+++ Texto de referencia +++
Camino de diligencias México-Veracruz.
En los años 30 del siglo XIX los caminos de México se habían llenado de ladrones, ya que los gobernantes, enfrascados en la lucha por el poder, no tenían tiempo de ocuparse en la seguridad de los viajeros. Una de las rutas más peligrosas era la de México-Veracruz, recorrida a diario por gente adinerada a bordo de diligencias, así como por numerosos arrieros que traficaban con mercancías entre ambas ciudades.
Sobre ese camino, en el monte de Río Frío, entre los valles de México y de Puebla, operaba una famosa banda de asaltantes, cuyas acciones recrea Manuel Payno en su novela Los Bandidos de Río Frío (1888-1891).
En el primer asalto a la diligencia que encabezó el capitán de bandidos llamado Evaristo, éste apareció de pronto en el camino al frente de un grupo de enmascarados montados en buenos caballos y bien armados.
+++ Datos proporcionados +++
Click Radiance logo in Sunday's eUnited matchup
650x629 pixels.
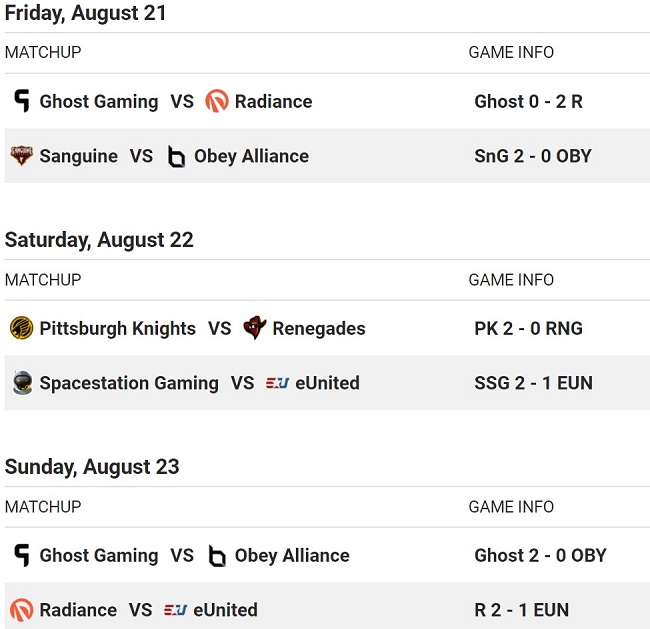tap(21, 610)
+++
**Tareas a realizar**
- a) Según el texto sobre el camino de diligencias México-Veracruz, ¿dónde operaba la famosa banda de asaltantes?
- b) Transcribe del texto sobre el camino de diligencias México-Veracruz el fragmento que empieza con las palabras que contienen "En los años" y termina con "entre ambas ciudades.".

**Respuestas por tarea**
- a) En el monte de Río Frío, entre los valles de México y de Puebla.

- b)
En los años 30 del siglo XIX los caminos de México se habían llenado de ladrones, ya que los gobernantes, enfrascados en la lucha por el poder, no tenían tiempo de ocuparse en la seguridad de los viajeros. Una de las rutas más peligrosas era la de México-Veracruz, recorrida a diario por gente adinerada a bordo de diligencias, así como por numerosos arrieros que traficaban con mercancías entre ambas ciudades.